Alice Waters drinks Pu-erh tea. And swears by it. “My cholesterol went down 100 points since I started drinking this,” she says. ”It was extreme.

That’s not a small endorsement. I ordered some. And opened it while we were having dinner with a friend from Texas.

It is rude to ask Texans how many acres they own or how many head of cattle are grazing there. Anyway, they don’t own acres. They own “sections.” My friend shared that her family owned … many.

My wife also has a rural childhood. She grew up on a game farm in Minnesota. Raised pigs. Prize pigs. Has a row of 4-H Club purple ribbons to prove it.

Both women took one look at the brick of tea and said the same thing.

“Cow pie.”

Just so. This tea has been fermented, aged, then pressed into an inch-thick circle. It has an earthy aroma. But not unpleasantly so.

It turns out that lower cholesterol isn’t everything – it might be the smallest health claim for this tea. Pu-erh is said to promote weight loss (the health claim is that it dissolves fat cells) lower blood pressure, and calm the nerves.

“A Chinese study performed on rats and published in 2009 showed lowering of LDL (“bad”) cholesterol and triglyceride levels after the animals were fed a pu-erh tea extract, along with an increase in HDL (“good” cholesterol),” writes Andrew Weil. “We know that tea, in general, is protective against heart disease and cancer. It’s likely that pu-erh tea has similar effects.”

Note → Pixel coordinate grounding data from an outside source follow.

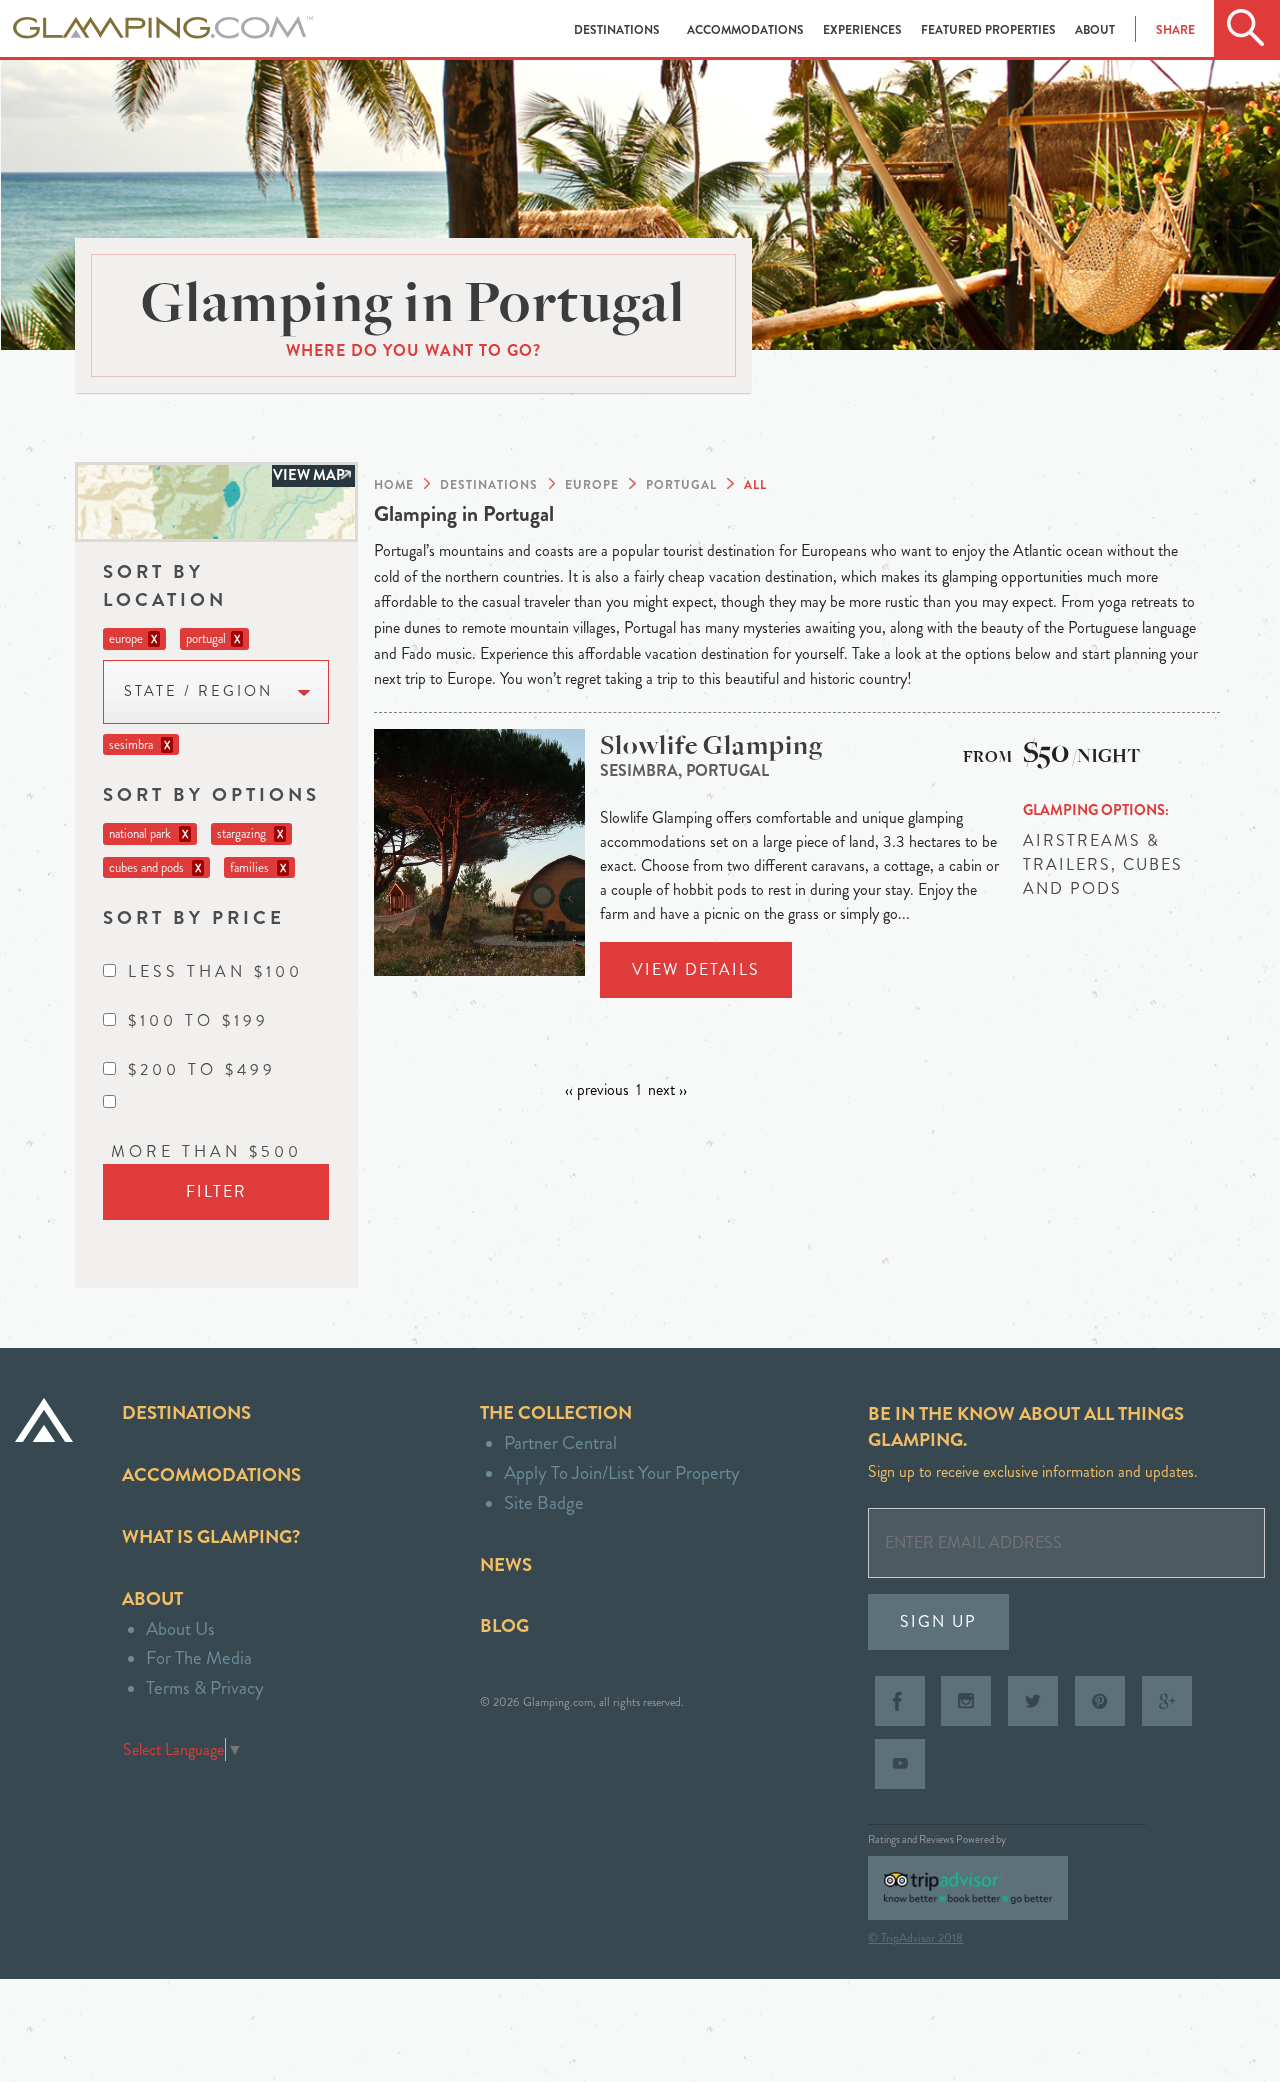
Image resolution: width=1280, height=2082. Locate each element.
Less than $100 (215, 971)
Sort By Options (211, 794)
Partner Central (560, 1442)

An Amazon reviewer finds another benefit: “I needed it for is the Theanine that is in this tea, I have an autoimmune disease that causes inner tremors and I take L-theanine to calm me down but this tea is doing that in a more natural way.

Pu-erh is one of the higher grades of tea grown in Yunnan province. A round pound costs $16.95 at Amazon, which may sound dear but is actually a terrific bargain. You break off the leaves you need, crumble them into a pot, douse them in very hot water for 30 seconds, pour off that first steep, and then brew your tea. Not for long. Three minutes will more than suffice; I prefer a minute. Bonus: you can use the leaves for as many as eight steeps. [In a Zojirushi Stainless Steel Vacuum Insulated Mug, you have a day’s supply.]

Good to the last drop? Astonishingly good. Pu-erh is never bitter. Milk and sweetener are superfluous — this is a rich brew that delivers an unusually modest caffeine hit along with a welcome hint of natural sweetness. Some Pu-erh fans say the last drop is actually the best, that the last infusions taste richer and sweeter than the first. [To order Pu-erh tea from Amazon, click here.]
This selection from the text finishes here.